Dave Soldier's The Eighth Hour of Amduat on CD



I honestly think I should know more about Dave Soldier than I do. He's a very interesting person, and he's involved in plenty of mystical and cerebral projects that connect the aesthetic dots between music, art and history. (His real name isn't even Dave Soldier.) When I reviewed the latest Sonus Inenarrabilis' CD a few months ago, I was just a bit confused by the way this album was packaged especially in terms of who did what, and whose music they were playing. That's Dave Soldier's fault, I think. Shortly afterward, I found a half dozen of my friends in the audio industry discussing Soldier on Facebook in a way that led me to believe they knew him and he was a good buddy of theirs.

Now I have this new Dave Soldier project on deck, The Eighth Hour of Amduat, and the ambiguity continues. A perfunctory listen reveals very little since it's a somewhat eclectic and disjointed collection of noises and sounds, punctuated by passages of truly beautiful music, all recorded in a careful, loving manner. Looking at the busy cover of the CD undoes some of the mystery--Marshall Allen plays Sun Ra, Sahoko Sato Timpone plays The Mistress of the Boat and there's credit for an orchestra and choir. But then, at the bottom, it says "Rita Lucarelli, Egyptologist."
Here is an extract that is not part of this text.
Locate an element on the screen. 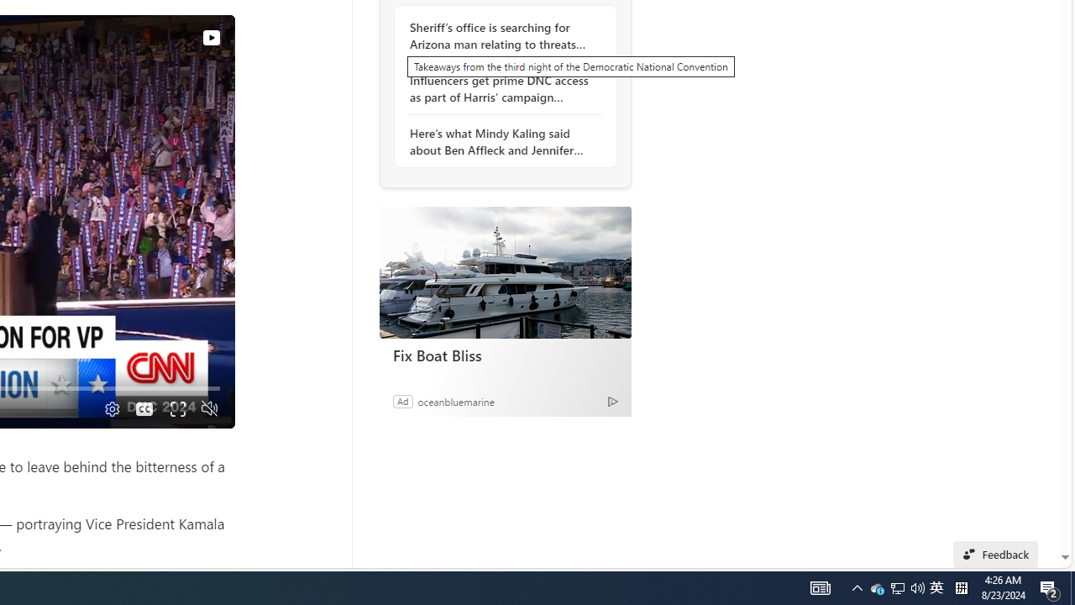 The height and width of the screenshot is (605, 1075). 'Captions' is located at coordinates (144, 408).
Take my advice and dig around a little bit before throwing this into your CD transport and hitting the play button. In a nutshell, this is what Dave Soldier has done: he's taken the oldest known musical score, "The Eighth Hour of the Book of the Amduat" from 1425 B.C., and he's turned it into an opera that fuses jazz, classical and electronic music. As a whole, this opera jumps around from lush orchestral scores to free jazz freakouts to extended periods of random sound effects and noise and overall it can be a bit frustrating. It's when you focus on the individual components of the opera that you find the hidden jewels. For instance, Marshall Allen's contributions on saxophone and something called an EVI (electronic valve instrument) are intriguing especially when you consider that he's now 93 years old. The choir is fascinatingly unhinged because it's mostly improvisation, a novel concept.

After listening to this album a handful of times, I can be honest and say that reviewing it is quite tough because there are so many layers here and I might not peel them off for a number of years. This is difficult music, but there are so many fascinating touches that I think there's more to discover.

One thing, however--the sound quality is excellent.